Stanford University (Stanford; officially Leland Stanford Junior University[11], colloquially the Farm) is a private research university in Stanford, California, adjacent to Palo Alto and between San Jose and San Francisco. Its 8,180-acre (12.8 sq mi; 33.1 km2) campus is one of the largest in the United States.[note 1] Stanford's undergraduate program is the most selective in America. Due to its academic strength, wealth, and proximity to Silicon Valley it is often cited as one of the world's most prestigious universities. The university was founded in 1885 by Leland and Jane Stanford in memory of their only child, Leland Stanford Jr., who had died of typhoid fever at age 15 the previous year. Stanford was a former Governor of California and U.S. Senator; he made his fortune as a railroad tycoon. The school admitted its first students 125 years ago on October 1, 1891, as a coeducational and non-denominational institution. Stanford University struggled financially after Leland Stanford's death in 1893 and again after much of the campus was damaged by the 1906 San Francisco earthquake.[28] Following World War II, Provost Frederick Terman supported faculty and graduates' entrepreneurialism to build self-sufficient local industry in what would later be known as Silicon Valley. The university is also one of the top fundraising institutions in the country, becoming the first school to raise more than a billion dollars in a year.

++++++++

● Work to complete:
a: In the Stanford University passage, in whose memory was the university founded?
b: Summarize the Stanford University passage in two sentences.

[Stored records]
++++++++

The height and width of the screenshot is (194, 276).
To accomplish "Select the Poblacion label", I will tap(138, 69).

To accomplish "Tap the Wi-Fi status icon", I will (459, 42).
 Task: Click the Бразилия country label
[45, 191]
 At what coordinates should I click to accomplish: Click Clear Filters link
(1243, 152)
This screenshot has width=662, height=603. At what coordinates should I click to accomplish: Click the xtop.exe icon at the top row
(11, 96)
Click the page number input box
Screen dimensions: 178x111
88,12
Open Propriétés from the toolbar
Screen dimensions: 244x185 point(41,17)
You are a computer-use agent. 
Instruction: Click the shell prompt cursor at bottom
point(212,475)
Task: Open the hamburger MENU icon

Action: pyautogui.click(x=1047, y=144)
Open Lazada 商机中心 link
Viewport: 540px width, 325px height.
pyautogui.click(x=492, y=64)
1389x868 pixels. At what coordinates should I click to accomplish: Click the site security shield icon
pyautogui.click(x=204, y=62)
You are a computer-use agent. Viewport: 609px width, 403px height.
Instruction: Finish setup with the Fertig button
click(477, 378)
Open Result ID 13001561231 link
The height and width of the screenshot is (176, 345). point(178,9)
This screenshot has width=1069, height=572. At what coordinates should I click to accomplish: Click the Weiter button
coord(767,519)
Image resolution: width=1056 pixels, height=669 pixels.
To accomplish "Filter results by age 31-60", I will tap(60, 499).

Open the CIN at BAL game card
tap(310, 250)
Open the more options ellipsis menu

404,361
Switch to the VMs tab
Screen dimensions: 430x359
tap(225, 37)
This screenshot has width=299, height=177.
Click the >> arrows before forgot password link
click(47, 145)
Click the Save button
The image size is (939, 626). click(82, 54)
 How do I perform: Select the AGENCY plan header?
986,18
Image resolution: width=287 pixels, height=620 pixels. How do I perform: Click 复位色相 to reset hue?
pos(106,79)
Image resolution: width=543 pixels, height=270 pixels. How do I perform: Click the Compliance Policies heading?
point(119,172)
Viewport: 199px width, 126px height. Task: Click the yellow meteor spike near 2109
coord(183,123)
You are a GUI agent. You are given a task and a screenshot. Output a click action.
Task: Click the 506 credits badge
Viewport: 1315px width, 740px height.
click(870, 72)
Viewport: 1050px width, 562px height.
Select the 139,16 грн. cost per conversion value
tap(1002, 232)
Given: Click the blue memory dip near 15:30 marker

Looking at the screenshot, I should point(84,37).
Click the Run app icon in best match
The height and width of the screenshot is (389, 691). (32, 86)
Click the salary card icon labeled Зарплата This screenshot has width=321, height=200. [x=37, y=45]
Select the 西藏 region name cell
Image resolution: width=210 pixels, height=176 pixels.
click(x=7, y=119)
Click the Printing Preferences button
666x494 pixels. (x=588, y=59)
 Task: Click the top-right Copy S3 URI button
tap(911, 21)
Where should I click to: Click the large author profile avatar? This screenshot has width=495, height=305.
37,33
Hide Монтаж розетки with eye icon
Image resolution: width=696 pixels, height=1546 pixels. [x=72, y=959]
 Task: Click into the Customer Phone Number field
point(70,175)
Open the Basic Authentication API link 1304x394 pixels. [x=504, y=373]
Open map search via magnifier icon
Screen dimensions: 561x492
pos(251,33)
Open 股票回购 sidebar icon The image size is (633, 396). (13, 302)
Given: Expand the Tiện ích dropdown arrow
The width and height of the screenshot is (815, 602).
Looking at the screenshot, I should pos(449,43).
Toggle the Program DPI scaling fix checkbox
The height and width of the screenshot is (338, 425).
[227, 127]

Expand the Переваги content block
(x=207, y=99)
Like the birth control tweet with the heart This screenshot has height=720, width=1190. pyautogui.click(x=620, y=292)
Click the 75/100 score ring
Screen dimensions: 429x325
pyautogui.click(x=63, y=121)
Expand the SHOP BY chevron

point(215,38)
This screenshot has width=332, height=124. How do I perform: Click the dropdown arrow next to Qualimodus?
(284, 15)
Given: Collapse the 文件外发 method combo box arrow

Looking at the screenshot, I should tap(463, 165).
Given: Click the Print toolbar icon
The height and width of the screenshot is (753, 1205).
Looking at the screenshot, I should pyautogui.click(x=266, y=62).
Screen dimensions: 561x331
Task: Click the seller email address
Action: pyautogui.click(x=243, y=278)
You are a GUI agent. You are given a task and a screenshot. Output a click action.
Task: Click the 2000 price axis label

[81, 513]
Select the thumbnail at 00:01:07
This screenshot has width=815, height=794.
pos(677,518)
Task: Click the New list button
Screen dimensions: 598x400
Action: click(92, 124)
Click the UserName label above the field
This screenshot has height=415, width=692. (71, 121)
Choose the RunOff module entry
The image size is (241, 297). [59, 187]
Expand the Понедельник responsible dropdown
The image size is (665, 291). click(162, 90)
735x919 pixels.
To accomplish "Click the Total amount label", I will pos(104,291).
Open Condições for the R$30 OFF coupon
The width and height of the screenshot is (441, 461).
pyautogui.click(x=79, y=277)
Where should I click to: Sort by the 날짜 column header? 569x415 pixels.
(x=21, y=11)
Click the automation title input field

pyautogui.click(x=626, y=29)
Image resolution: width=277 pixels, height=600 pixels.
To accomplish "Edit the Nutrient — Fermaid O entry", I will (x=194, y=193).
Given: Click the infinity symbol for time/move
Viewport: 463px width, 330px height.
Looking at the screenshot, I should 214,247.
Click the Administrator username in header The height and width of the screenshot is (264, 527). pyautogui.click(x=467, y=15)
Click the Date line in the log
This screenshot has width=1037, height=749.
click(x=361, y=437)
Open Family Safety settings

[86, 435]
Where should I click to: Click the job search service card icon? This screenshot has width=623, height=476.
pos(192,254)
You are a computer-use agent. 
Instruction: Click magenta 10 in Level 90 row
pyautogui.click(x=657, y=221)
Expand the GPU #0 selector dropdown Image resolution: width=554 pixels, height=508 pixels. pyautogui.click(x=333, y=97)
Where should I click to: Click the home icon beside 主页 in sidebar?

++++++++

● Solved tasks:
a: Leland Stanford Jr., the only child of Leland and Jane Stanford, who had died of typhoid fever at age 15.

b: Stanford University is a private research university in Stanford, California, with one of the largest campuses in the United States, and it was founded in 1885 by Leland and Jane Stanford in memory of their only child. It struggled financially after Leland Stanford's death and the 1906 earthquake, later supported entrepreneurialism that helped build what became Silicon Valley, and became the first school to raise more than a billion dollars in a year.